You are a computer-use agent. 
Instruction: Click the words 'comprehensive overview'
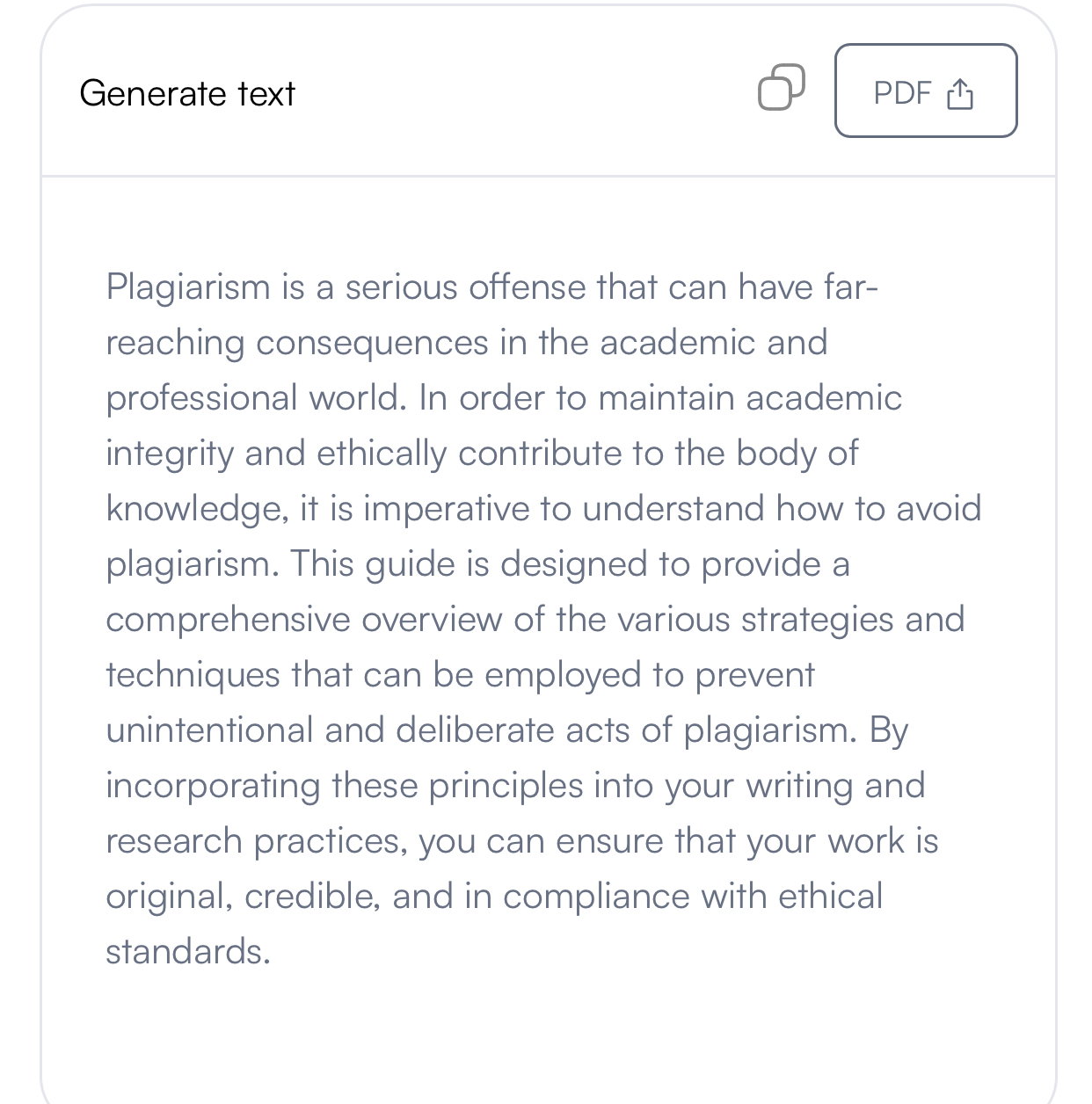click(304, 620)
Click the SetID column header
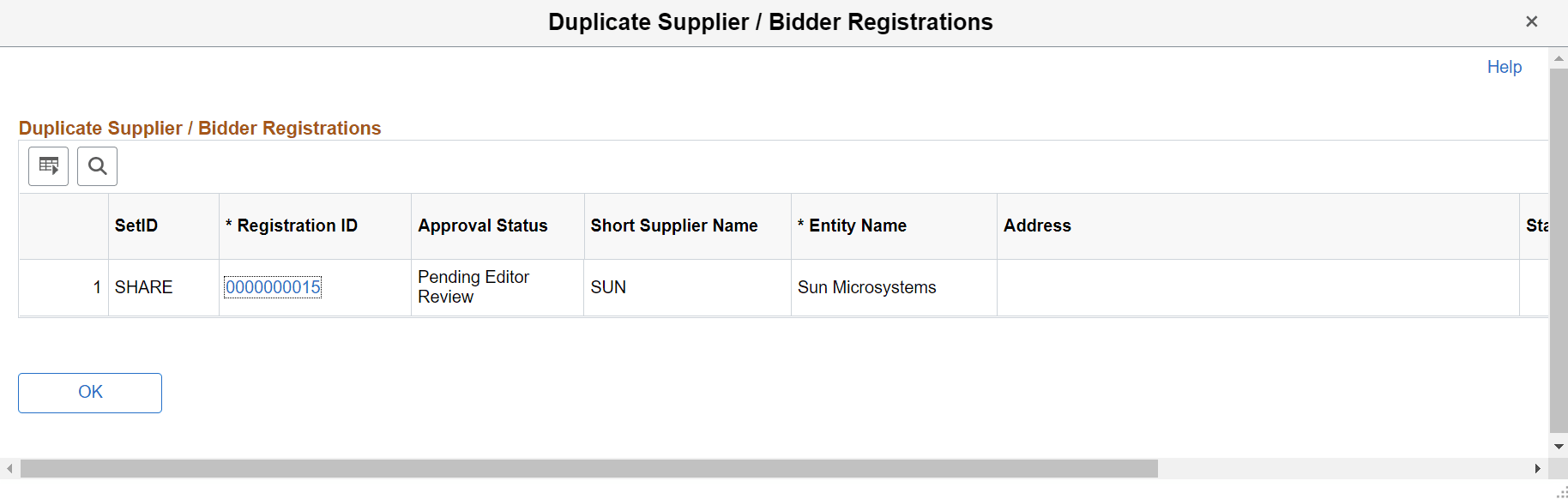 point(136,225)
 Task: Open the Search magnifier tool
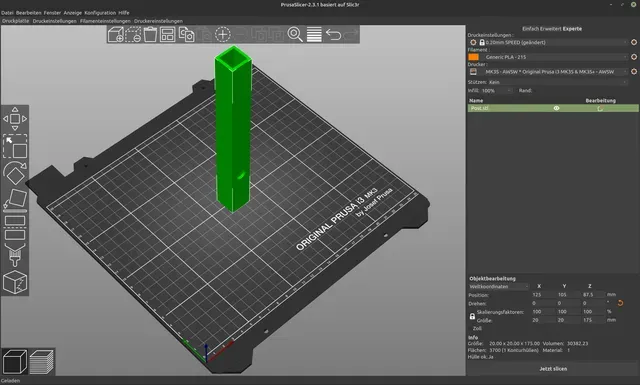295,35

--- --- ---

* _Aim of the task_:
The listing above is to be retyped word for word, with the pictures omitted.

* _Response to this task_:
You are a computer-use agent. 
Instruction: Click the words 'comprehensive overview'
click(304, 620)
Click the SetID column header
 point(136,225)
 Task: Open the Search magnifier tool
295,35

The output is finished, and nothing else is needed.